◆ What needs to be done ◆
Please copy the items again, from the line with "Open the complaint titled 补发灰色收纳皮盒" up to and including the last line of the items, requests included, but with every number in the answers (the click coordinates and the image width and height) multiplied by 2 and rounded to a whole number, halves up. Leave the pictures out.

◆ Information provided ◆
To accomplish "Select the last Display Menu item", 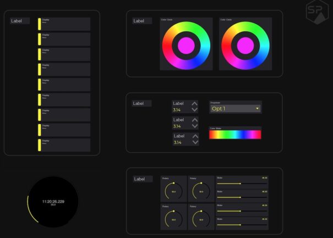I will 64,145.
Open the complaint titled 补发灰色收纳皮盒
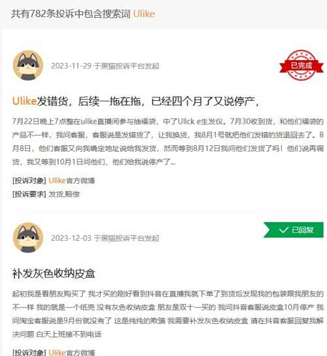Image resolution: width=327 pixels, height=356 pixels. pos(54,274)
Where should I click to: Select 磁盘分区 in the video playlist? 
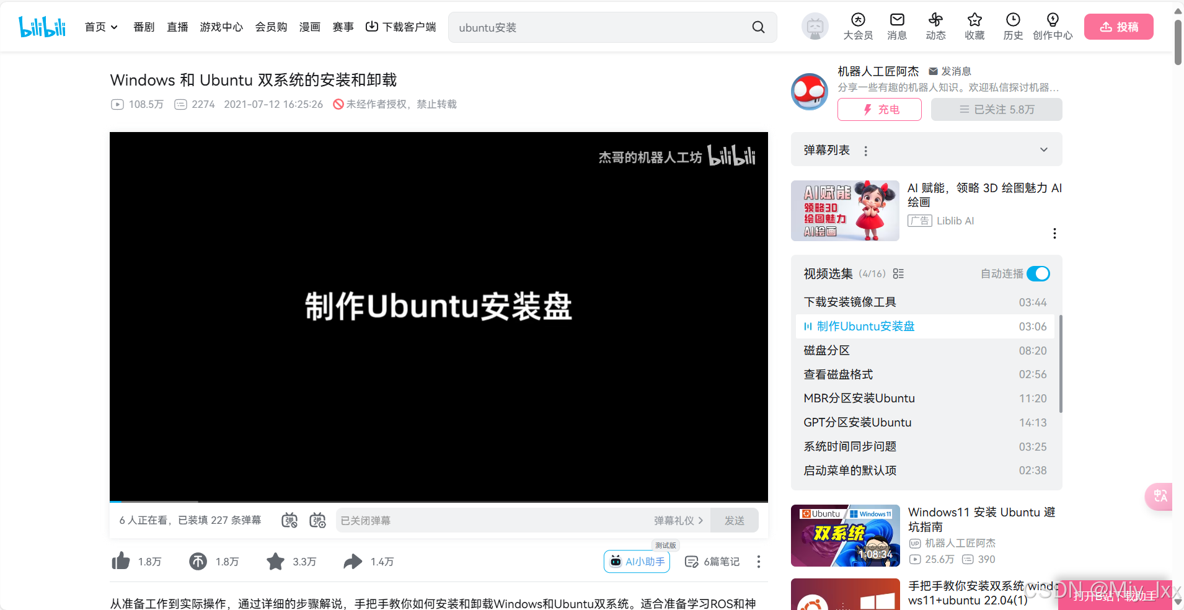pyautogui.click(x=827, y=350)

◆ Answer to this problem ◆
Open the complaint titled 补发灰色收纳皮盒
Image resolution: width=654 pixels, height=712 pixels. pos(108,548)
Where should I click to: Select 磁盘分区 in the video playlist? 
pyautogui.click(x=1654, y=700)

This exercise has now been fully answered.